Leaving aside the unusual conflict of interest in naming a top editorial leader who has a very big self-interest in selling makeup to consumers — I am only leaving it aside since the Silicon Valley Internet giant has its CMO, Kathy Savitt, as head of media, so all bets are off — many execs inside Yahoo immediately pinged me with an obviously thorny issue.
Which is: Several of Yahoo’s big advertisers are competitive with Bobbi Brown Cosmetics, which has been owned for some time by another beauty giant, Estée Lauder Companies. According to her website, “Bobbi Brown retains creative control of the brand.”
Let’s be clear — the intersection of beauty magazines and beauty companies has been rather fuzzy line for a long time. Still, business is business.
Those major Yahoo advertisers include France’s L’Oréal Group, Procter & Gamble and Unilever. Yahoo even touts those brands on its advertising site, such as a recent P&G campaign. The consumer goods giant, which owns CoverGirl, is one of Yahoo’s biggest advertisers.
I have reached out to these Yahoo advertisers for comment. Some inside the company’s sales organization said they were caught by surprise by the announcement, and were not very happy about it.
Apparently, the deal to bring in Brown was led primarily by Savitt and also CEO Marissa Mayer, who were apparently attracted to Brown’s star wattage. A prolific writer of beauty books, Brown does does regular segments on television, and is a clear fashion star.
In its posting on the appointment, Yahoo said Brown “will lead editorial direction, original content and the expansion and re-imagination” of the beauty site. Brown, who will keep her job at the cosmetics company, said, in part: “Beauty is not just about makeup, it’s about lifestyle and confidence.”

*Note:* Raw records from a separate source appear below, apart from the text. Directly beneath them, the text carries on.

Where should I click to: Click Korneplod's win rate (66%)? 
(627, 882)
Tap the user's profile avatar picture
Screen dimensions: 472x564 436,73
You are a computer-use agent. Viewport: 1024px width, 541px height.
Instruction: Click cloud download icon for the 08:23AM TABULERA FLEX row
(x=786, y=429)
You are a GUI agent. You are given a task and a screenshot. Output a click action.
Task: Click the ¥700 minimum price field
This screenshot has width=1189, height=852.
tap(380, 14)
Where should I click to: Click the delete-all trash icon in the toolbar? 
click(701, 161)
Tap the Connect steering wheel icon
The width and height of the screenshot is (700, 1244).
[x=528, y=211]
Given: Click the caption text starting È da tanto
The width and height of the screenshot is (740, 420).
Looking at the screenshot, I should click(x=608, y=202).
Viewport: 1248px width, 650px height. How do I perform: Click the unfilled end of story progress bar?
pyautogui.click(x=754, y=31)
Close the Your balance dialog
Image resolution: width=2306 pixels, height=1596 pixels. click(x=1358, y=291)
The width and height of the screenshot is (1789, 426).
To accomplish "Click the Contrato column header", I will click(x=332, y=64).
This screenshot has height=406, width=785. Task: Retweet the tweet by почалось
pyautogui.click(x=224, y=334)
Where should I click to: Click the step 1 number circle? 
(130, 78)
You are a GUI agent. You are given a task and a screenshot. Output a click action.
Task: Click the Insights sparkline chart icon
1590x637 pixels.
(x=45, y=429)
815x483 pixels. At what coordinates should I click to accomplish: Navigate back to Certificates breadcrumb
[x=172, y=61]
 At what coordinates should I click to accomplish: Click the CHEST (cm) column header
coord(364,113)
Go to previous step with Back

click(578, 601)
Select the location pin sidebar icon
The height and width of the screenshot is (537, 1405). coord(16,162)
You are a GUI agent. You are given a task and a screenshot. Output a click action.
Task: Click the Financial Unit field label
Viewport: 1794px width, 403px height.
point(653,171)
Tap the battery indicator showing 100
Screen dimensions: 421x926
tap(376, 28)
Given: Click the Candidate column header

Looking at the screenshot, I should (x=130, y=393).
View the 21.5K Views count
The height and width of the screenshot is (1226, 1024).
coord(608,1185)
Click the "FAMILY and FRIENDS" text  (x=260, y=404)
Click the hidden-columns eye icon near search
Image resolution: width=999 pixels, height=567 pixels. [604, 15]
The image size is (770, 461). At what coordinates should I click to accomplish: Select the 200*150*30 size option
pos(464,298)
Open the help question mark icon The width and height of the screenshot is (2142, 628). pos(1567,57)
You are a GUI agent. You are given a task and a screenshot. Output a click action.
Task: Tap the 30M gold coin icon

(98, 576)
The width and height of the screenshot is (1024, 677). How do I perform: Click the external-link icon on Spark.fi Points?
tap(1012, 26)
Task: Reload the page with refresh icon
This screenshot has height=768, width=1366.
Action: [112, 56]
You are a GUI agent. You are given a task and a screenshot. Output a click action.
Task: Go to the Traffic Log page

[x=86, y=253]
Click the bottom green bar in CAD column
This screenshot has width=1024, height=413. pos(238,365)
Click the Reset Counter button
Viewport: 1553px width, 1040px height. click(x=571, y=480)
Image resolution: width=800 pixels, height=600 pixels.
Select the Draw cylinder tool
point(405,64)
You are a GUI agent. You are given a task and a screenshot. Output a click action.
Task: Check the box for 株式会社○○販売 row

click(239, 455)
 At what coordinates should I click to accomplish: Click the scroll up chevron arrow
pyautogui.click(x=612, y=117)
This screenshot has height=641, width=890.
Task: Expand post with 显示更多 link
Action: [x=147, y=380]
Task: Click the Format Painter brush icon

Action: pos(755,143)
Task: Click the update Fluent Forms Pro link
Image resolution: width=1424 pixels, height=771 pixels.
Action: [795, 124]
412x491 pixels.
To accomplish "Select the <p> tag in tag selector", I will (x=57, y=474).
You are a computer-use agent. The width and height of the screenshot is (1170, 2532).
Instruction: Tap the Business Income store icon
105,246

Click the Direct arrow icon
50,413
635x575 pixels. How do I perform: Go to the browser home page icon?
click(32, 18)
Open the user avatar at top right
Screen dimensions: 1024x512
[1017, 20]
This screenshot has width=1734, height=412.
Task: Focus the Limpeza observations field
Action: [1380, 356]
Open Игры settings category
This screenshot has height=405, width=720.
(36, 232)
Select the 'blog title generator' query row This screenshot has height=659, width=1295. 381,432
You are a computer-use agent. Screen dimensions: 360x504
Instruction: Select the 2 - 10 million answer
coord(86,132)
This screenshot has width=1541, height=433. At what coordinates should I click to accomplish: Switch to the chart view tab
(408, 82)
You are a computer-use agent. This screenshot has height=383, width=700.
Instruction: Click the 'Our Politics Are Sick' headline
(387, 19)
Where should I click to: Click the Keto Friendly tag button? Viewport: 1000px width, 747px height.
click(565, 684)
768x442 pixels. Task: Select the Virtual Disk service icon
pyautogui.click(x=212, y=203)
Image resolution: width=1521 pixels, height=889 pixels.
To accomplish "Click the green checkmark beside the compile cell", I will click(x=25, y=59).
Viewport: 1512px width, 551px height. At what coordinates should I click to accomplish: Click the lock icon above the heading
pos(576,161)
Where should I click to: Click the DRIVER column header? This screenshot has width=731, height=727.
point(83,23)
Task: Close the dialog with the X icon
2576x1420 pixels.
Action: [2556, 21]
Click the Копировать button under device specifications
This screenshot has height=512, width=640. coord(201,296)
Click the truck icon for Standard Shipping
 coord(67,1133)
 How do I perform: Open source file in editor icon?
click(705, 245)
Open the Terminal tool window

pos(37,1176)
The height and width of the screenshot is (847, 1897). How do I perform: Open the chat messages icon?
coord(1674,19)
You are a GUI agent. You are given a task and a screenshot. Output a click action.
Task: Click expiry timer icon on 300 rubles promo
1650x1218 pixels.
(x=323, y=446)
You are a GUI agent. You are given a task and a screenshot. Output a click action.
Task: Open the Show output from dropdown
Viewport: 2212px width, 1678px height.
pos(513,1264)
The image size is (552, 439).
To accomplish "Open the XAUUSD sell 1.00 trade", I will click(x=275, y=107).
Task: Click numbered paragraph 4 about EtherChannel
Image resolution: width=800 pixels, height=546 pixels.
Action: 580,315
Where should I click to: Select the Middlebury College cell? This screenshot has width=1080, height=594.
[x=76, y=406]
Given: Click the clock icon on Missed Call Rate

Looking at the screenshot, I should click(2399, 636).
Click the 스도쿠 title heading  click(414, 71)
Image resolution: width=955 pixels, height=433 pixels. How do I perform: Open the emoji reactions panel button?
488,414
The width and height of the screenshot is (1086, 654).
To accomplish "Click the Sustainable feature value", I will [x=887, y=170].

However Yahoo manages to assuage advertisers who might be irked, the Brown move is part of a plan to shutter its longtime and massive women-focused content site Shine, and to chop it all up and relaunch a series of online lifestyle “magazines.”
The plan includes the hiring of a number of glossy editors, such as former New York Times tech reviewer David Pogue to run Yahoo Tech, and Paula Froelich, the former high-profile “Page Six” editor, to be Yahoo Travel editor.
Both come, of course, from the edit side — Brown, in even the nicest interpretation of her career, straddles that divide.